X-Men: Apocalipse

X-Men: Apocalipse

xmen-posterApós (tentar) limpar toda a bagunça cronológica causada por 4 filmes, o quinto longa, X-Men: Dias de um Futuro Esquecido, deixou a casa arrumada para um futuro promissor dos mutantes na telona, ainda que tenha deixado outros arcos ignorados ou mal resolvidos. Com a chegada, então, de X-Men: Apocalipse, a promessa era de renovação, abraçando a formação original e dando início a uma nova fase.
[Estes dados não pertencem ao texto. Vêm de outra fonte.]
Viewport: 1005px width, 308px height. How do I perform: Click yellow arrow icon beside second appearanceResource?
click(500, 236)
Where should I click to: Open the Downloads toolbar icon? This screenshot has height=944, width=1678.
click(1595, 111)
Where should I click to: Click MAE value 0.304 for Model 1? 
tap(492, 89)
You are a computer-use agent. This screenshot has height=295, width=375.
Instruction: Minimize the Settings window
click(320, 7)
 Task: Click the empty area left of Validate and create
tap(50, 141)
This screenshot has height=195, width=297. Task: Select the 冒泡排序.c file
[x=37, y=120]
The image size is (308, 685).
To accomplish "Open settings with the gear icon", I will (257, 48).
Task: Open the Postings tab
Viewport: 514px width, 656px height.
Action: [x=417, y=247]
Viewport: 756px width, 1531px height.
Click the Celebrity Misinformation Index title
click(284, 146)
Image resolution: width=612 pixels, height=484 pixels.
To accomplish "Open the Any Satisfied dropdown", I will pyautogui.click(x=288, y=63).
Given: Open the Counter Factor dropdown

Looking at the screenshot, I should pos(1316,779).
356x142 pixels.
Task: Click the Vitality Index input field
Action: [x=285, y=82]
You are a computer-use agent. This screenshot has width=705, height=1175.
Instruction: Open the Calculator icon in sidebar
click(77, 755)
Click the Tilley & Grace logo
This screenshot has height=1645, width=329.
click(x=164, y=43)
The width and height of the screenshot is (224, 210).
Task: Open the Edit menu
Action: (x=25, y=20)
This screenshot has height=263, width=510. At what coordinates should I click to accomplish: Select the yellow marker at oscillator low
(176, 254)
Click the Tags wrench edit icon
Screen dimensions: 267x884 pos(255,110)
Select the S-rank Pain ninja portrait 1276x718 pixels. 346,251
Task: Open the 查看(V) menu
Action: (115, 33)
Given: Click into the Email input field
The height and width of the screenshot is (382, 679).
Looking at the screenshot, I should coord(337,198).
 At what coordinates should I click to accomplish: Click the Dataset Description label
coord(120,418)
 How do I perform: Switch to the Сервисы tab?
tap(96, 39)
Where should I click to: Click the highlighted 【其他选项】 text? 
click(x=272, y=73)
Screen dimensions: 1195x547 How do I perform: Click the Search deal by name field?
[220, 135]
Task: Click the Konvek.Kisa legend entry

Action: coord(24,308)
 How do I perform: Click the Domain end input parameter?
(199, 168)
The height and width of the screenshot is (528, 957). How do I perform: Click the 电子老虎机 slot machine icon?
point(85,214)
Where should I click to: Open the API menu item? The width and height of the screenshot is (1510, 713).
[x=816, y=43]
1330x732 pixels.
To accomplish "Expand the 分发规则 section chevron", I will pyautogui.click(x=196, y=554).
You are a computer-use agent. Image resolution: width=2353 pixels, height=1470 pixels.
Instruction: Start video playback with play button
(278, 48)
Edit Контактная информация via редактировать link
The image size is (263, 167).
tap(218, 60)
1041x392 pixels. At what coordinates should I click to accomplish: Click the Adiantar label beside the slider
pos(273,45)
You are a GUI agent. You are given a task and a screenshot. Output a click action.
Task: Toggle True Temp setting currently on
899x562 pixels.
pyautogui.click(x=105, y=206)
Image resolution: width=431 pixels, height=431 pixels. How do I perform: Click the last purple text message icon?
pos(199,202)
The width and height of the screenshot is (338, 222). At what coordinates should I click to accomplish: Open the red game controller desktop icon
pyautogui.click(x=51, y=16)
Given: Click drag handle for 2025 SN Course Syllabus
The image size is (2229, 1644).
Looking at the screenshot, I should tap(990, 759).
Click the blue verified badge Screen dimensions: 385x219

Com um roteiro mais linear, tudo se inicia com a introdução do vilão-título, no Egito Antigo. Pulando para 10 anos após os acontecimentos de seu predecessor, há uma necessidade de (re)introduzir alguns personagens. Devido ao grande número de participações, o filme perde a chance de entregar uma identificação maior com o público, aproximar os novos heróis, como Ciclope (Tye Sheridan), Jean Grey (Sophie Turner) e Noturno (Kodi Smit-McPhee) e os já estabelecidos anteriormente, como Magneto (Michael Fassbender). Essa rápida passada, embora se justifique pela duração do longa e quantidade de eventos mostrados, acaba tirando peso das motivações e transformações pelas quais passam os X-Men e os Cavaleiros do Apocalipse. Tudo fica repentino demais.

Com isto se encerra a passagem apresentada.